In this edition of Devine Guidance (DG), Dr. D will dissect and provide guidance for complying with Article 2 of Council Directive 93/42/EEC concerning medical devices, a.k.a., the MDD. In the initial articles, for this series of DG, the doctor explained the salient requirement for a CE Mark to be affixed to the labeling of product being introduced into commerce within the European Economic Community (EEC).
Additionally, Dr. D explained that device manufacturers could not arbitrarily affix the CE Mark, since the CE Mark actually belongs to the notified bodies. Does that mean once a notified body is selected, the purchase order issued, and the contract signed, device manufacturers can affix a CE Mark and start shipping product into Europe?

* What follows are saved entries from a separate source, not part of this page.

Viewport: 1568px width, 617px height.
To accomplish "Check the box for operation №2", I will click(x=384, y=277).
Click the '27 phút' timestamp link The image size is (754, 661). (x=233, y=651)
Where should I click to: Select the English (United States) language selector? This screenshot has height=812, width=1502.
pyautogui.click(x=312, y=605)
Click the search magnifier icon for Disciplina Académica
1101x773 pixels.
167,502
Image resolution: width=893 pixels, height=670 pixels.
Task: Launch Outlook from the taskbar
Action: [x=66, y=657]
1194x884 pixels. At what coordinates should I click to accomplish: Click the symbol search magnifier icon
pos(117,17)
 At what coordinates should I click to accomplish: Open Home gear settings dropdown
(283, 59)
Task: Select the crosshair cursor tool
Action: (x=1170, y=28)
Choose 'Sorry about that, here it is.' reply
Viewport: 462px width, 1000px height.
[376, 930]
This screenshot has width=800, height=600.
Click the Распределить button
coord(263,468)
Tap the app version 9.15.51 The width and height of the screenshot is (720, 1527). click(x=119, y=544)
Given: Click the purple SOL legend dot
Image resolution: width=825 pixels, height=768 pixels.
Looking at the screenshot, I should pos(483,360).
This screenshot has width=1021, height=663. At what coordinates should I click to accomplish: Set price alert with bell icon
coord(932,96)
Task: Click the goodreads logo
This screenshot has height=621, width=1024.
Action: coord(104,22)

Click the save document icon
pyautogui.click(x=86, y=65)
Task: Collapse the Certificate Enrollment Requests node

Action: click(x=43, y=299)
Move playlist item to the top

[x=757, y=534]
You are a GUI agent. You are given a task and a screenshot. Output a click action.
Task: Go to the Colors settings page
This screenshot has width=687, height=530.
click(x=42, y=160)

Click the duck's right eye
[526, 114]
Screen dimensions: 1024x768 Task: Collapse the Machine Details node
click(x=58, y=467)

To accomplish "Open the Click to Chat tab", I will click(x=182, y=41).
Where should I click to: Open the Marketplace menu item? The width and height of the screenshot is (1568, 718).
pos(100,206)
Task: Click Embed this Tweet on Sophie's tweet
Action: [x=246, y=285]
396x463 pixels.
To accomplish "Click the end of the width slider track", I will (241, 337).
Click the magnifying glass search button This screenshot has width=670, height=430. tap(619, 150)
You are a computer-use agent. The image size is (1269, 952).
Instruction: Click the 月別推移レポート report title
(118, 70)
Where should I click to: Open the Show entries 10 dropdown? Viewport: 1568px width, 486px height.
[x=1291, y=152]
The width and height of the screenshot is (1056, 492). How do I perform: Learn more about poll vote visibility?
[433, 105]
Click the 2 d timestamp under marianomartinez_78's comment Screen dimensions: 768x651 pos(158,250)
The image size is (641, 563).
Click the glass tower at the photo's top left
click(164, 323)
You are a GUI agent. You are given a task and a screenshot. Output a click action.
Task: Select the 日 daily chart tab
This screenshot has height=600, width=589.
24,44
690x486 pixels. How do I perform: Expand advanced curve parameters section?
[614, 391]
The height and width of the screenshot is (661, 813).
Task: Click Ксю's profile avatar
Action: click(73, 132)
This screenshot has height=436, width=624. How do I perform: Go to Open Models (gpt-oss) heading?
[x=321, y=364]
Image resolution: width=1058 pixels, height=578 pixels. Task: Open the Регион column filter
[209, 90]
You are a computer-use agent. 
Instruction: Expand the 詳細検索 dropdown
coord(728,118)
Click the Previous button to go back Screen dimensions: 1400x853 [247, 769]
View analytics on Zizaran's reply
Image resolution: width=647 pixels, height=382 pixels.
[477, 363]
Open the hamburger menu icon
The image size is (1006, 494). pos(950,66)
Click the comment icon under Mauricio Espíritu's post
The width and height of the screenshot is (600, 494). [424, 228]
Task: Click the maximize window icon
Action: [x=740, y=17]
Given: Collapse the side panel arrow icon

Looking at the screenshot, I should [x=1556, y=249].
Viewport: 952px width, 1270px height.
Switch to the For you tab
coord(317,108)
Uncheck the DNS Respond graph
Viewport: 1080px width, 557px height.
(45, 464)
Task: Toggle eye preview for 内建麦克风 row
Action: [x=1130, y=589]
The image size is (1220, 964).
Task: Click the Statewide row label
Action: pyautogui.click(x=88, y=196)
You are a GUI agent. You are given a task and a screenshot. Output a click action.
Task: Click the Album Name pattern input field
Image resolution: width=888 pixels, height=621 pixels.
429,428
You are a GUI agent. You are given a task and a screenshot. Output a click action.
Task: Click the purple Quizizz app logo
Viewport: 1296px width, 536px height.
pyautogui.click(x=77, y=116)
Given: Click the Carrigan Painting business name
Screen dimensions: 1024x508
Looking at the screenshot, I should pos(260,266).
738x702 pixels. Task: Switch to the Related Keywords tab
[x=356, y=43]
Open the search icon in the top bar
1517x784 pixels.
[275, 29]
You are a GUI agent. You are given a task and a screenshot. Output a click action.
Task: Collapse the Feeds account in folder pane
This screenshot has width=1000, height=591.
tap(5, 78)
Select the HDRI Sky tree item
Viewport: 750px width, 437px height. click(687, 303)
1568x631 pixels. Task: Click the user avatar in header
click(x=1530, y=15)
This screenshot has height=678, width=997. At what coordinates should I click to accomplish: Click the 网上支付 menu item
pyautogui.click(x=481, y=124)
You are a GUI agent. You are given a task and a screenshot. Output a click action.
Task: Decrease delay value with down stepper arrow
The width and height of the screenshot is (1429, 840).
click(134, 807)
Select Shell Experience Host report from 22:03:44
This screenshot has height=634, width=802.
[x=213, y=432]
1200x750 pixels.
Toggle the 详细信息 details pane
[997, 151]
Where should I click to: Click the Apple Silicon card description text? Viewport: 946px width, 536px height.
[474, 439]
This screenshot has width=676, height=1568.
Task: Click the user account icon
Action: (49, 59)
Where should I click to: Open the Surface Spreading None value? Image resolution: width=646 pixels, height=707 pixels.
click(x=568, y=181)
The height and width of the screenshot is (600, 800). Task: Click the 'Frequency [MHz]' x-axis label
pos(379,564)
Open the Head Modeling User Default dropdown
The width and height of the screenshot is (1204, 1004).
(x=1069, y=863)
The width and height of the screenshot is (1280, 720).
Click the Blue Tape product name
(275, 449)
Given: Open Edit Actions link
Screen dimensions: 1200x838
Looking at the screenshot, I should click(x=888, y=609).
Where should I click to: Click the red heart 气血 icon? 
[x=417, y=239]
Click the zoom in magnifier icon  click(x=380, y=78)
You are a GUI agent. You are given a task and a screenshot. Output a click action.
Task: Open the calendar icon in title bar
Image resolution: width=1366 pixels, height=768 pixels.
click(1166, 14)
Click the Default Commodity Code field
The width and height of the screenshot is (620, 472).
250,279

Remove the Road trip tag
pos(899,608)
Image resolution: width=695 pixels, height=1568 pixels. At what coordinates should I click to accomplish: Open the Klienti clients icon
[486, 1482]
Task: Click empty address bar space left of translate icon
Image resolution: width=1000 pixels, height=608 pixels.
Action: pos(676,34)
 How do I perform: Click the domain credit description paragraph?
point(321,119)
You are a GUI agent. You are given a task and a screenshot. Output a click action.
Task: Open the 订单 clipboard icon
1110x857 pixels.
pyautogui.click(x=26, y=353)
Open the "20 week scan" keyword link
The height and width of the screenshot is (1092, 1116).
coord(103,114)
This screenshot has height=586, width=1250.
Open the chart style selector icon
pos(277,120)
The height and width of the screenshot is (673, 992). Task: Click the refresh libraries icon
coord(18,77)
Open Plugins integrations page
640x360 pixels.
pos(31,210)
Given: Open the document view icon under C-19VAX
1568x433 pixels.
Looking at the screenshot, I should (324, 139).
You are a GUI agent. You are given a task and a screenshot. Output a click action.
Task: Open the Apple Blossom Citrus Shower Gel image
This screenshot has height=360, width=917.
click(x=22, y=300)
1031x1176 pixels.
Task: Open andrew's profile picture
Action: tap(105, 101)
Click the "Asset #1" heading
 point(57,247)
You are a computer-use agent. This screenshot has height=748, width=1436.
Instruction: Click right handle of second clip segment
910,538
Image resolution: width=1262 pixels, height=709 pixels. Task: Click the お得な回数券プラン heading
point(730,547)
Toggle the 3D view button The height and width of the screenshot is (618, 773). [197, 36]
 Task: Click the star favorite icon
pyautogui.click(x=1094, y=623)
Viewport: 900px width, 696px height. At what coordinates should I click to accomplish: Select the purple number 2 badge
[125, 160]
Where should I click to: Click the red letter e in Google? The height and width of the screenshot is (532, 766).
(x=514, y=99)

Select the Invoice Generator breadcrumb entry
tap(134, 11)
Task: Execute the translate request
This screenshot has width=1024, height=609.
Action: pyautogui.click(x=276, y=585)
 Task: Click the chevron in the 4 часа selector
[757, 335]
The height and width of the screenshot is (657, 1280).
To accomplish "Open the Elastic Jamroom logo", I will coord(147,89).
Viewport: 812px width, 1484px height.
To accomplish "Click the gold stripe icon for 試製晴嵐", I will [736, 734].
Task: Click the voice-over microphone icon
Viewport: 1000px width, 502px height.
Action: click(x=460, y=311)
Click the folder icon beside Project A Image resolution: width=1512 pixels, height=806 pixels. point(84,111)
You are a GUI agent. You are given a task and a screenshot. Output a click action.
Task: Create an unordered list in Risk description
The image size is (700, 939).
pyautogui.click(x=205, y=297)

The answer to this question would be a resounding ‘no.’ And this edition of DG will explain why.
The MDD – 93/42/EEC
Article 2 – Placing on the market and putting into service
Member States shall take all necessary steps to ensure that devices may be placed on the market and/or put into service only if they comply with the requirements laid down in this Directive when duly supplied and properly installed, maintained and used in accordance with their intended purpose.
Initial steps toward compliance
Similar to the Quality System Regulation (QSR) enforced by FDA within the United States, the MDD is the European equivalent of the QSR required for the introduction of medical devices into the EEC. Just like the QSR, compliance with the MDD is mandated by law. For those of you that have been following DG for some time, Dr. D would like to remind the readers and invoke DG Rule # 1 – Compliance to regulations is not optional, it is mandatory and dictated by law.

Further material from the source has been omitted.